*** Data for review Section Begins ***

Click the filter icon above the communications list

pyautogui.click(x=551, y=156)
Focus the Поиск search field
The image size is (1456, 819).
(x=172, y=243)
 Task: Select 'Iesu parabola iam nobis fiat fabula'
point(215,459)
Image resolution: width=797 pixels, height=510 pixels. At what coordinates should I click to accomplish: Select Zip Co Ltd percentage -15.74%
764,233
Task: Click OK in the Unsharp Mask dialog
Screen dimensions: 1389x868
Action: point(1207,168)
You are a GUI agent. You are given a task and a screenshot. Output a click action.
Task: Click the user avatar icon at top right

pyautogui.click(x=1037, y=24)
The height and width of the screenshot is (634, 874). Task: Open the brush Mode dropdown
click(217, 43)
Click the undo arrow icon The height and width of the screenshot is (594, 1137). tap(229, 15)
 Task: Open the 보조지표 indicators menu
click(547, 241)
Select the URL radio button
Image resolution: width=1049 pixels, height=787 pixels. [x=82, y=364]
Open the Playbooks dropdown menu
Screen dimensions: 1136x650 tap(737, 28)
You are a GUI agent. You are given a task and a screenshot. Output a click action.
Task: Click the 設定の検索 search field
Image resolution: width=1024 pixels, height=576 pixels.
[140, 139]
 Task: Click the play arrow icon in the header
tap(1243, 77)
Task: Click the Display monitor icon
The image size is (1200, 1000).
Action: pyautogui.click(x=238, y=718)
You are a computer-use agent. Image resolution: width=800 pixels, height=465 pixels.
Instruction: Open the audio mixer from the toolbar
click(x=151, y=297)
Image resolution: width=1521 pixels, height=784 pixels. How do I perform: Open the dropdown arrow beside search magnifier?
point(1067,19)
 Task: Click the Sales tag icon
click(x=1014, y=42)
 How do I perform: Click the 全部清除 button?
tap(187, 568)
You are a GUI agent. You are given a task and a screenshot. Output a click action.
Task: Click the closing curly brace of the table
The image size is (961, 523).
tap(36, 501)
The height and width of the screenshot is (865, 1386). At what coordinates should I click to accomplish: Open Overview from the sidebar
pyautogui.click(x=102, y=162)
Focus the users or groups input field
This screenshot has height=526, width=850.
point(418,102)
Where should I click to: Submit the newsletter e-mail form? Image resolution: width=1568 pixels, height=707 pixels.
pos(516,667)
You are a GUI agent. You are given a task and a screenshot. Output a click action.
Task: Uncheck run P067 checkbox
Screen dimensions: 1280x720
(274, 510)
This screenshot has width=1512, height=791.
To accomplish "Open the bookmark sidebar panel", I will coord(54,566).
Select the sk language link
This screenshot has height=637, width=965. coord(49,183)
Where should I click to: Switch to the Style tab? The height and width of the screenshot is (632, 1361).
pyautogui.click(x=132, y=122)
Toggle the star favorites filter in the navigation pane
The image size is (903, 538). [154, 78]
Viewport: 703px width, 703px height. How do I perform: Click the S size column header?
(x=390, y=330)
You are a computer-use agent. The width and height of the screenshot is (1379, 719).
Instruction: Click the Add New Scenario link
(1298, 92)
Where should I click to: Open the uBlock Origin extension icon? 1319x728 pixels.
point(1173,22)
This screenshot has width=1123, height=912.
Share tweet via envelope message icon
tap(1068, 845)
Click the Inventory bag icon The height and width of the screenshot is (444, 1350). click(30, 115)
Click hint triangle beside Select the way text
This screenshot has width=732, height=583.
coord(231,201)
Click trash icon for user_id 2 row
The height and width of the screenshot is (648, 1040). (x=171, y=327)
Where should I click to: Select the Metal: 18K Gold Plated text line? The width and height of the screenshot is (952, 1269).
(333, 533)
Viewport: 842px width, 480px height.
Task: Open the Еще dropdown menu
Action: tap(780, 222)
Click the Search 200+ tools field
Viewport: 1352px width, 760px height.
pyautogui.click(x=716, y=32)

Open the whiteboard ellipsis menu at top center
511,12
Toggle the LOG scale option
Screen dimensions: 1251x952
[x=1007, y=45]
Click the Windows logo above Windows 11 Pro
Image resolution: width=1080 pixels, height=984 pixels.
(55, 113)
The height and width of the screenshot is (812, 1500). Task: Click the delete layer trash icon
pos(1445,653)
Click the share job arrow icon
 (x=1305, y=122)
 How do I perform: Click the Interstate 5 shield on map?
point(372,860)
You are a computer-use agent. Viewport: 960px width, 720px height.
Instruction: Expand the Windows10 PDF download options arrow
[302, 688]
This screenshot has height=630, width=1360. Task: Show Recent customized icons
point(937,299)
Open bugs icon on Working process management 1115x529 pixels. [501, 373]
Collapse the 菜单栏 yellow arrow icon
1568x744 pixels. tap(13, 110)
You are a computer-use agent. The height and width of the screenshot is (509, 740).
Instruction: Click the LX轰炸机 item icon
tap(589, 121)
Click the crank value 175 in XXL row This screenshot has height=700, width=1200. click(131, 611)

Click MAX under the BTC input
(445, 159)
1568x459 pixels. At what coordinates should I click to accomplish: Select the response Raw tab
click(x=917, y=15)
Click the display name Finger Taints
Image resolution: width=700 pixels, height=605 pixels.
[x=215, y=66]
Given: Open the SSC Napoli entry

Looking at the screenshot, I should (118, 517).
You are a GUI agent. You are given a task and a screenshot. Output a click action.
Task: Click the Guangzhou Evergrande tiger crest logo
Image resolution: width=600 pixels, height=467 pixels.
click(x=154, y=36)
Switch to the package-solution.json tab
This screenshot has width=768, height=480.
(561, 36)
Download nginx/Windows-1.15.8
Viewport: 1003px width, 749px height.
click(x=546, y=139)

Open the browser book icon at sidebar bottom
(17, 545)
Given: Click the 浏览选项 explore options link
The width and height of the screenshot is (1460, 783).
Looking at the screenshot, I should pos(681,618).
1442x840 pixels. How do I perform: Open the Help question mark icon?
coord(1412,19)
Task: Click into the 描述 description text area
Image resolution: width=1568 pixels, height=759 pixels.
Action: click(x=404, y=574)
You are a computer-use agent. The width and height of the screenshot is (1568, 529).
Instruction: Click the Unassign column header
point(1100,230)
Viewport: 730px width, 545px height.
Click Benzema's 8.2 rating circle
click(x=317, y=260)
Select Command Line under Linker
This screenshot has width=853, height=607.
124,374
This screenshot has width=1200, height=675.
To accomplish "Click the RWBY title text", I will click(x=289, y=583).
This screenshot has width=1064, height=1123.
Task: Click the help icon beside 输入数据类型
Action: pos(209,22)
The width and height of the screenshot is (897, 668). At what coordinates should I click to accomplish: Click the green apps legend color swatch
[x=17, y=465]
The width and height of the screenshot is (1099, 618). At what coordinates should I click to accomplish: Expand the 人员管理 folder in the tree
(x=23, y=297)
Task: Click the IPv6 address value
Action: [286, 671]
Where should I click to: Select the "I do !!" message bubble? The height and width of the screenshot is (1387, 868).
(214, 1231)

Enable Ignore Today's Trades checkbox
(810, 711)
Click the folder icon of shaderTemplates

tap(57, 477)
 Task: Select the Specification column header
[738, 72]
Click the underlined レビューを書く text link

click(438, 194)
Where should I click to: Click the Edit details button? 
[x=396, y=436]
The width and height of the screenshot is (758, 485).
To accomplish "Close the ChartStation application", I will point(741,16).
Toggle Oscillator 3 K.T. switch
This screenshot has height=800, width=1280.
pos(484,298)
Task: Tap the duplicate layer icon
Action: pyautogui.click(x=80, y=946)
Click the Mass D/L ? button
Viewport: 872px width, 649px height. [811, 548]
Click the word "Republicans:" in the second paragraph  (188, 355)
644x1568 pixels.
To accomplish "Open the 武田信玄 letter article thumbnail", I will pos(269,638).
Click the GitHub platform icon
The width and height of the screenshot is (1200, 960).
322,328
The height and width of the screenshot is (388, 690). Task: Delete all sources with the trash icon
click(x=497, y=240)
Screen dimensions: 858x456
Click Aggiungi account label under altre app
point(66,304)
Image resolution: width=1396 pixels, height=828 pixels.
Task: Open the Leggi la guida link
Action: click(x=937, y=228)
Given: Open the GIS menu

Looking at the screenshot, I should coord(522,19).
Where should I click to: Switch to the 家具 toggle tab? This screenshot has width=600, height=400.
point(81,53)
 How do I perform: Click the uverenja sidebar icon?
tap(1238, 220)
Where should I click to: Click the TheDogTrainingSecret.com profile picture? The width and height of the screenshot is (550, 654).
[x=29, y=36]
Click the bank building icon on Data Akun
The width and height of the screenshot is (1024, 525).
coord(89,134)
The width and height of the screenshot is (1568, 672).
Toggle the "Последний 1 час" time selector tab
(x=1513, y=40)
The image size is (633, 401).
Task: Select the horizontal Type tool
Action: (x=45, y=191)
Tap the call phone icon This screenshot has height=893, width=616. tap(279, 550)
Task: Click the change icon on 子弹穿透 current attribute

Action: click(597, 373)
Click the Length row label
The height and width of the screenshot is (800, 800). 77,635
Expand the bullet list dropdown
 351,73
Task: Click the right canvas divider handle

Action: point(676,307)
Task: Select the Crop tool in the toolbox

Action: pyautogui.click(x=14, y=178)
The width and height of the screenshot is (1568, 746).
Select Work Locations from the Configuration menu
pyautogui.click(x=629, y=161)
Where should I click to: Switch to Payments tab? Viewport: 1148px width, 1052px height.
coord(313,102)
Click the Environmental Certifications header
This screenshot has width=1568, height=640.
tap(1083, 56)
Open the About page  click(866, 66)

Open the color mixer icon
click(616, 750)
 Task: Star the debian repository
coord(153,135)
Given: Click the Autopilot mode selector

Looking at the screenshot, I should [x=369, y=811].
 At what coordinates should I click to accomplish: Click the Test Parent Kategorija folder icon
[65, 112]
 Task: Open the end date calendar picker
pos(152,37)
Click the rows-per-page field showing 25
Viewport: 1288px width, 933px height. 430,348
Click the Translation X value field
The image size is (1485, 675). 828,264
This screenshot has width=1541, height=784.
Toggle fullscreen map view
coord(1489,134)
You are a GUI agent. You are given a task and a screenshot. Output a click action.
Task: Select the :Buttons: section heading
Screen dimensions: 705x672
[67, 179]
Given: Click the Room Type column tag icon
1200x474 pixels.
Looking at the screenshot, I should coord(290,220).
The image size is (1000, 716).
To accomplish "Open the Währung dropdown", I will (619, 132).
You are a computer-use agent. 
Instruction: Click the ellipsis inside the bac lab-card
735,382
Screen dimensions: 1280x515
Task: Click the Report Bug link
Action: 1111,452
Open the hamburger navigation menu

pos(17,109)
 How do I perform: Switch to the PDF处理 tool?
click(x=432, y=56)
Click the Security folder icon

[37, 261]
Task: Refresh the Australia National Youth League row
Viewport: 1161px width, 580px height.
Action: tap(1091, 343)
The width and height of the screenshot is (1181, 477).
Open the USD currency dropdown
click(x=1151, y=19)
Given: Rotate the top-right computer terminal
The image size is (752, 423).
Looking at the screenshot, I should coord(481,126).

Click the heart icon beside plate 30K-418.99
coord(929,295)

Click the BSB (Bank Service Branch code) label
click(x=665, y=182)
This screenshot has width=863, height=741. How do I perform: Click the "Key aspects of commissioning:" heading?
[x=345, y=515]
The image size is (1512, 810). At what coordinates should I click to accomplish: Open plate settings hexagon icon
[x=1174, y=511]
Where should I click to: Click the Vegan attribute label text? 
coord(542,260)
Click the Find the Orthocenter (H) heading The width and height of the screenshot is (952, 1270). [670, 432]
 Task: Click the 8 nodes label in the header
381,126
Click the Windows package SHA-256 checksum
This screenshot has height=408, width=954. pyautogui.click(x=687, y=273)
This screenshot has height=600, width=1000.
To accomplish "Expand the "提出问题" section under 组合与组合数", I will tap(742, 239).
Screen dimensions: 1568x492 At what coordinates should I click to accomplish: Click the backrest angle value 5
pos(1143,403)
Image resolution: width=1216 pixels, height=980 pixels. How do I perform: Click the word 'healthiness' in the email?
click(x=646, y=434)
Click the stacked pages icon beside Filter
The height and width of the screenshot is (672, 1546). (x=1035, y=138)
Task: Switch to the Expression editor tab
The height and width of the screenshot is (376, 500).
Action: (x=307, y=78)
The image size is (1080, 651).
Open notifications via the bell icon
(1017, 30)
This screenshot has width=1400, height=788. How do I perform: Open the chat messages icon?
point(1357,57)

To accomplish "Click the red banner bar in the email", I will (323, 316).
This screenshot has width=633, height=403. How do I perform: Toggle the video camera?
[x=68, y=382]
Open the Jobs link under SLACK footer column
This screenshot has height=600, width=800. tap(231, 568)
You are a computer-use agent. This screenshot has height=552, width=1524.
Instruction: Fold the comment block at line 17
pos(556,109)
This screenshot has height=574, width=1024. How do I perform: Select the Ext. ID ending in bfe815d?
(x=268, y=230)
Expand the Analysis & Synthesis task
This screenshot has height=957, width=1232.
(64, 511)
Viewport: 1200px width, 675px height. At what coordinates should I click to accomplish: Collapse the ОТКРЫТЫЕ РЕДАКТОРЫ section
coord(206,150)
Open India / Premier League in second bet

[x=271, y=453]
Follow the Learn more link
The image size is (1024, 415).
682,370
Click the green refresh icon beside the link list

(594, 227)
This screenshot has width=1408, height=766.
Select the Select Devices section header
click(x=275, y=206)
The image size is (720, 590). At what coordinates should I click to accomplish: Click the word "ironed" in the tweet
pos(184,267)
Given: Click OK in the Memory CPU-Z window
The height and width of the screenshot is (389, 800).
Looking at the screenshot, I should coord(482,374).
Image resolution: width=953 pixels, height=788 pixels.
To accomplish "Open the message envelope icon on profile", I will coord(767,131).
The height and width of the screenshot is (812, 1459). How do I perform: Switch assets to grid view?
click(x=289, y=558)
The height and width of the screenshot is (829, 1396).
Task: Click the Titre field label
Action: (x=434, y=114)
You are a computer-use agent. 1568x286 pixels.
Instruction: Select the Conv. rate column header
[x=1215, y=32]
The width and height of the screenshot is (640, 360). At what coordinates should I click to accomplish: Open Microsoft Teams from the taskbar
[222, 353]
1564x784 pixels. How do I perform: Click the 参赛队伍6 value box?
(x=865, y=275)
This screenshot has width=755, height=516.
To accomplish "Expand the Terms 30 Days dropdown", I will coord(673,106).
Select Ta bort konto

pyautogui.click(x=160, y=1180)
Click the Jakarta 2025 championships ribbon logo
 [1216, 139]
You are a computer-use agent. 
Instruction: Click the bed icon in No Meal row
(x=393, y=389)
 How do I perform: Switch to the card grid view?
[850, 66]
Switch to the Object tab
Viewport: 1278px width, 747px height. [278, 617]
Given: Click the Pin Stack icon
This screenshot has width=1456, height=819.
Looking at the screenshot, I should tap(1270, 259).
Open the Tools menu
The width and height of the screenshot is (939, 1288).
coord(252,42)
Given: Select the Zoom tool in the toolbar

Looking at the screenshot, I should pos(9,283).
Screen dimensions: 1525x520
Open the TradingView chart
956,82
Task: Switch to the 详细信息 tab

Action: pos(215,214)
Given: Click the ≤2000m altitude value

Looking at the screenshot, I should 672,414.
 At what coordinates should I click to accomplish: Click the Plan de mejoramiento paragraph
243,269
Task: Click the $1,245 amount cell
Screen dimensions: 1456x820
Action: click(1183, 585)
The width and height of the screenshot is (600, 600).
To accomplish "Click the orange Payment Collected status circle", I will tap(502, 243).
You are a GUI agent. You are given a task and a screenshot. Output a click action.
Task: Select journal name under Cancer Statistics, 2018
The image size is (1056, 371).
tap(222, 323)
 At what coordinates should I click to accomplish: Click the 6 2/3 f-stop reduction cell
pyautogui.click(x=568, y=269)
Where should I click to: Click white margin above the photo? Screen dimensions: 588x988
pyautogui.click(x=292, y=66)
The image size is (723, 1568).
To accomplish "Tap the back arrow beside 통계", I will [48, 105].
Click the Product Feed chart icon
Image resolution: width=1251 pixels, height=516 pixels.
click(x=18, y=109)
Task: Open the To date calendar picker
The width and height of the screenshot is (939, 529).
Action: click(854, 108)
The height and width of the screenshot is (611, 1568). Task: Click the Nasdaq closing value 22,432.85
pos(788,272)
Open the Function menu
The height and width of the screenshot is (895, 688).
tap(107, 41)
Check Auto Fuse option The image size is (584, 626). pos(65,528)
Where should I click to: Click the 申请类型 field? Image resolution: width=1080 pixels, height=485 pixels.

*** Data for review Section Ends ***

Your task: In the data above, find each line that uses the string "computer". Copy it.

Result of the task:
You are a computer-use agent. Image resolution: width=800 pixels, height=465 pixels.
You are a computer-use agent. The width and height of the screenshot is (1379, 719).
You are a computer-use agent. Viewport: 960px width, 720px height.
You are a computer-use agent. The height and width of the screenshot is (509, 740).
You are a computer-use agent. The width and height of the screenshot is (1568, 529).
You are a computer-use agent. 
Given: Rotate the top-right computer terminal
You are a computer-use agent. This screenshot has height=552, width=1524.
You are a computer-use agent. 1568x286 pixels.
You are a computer-use agent. 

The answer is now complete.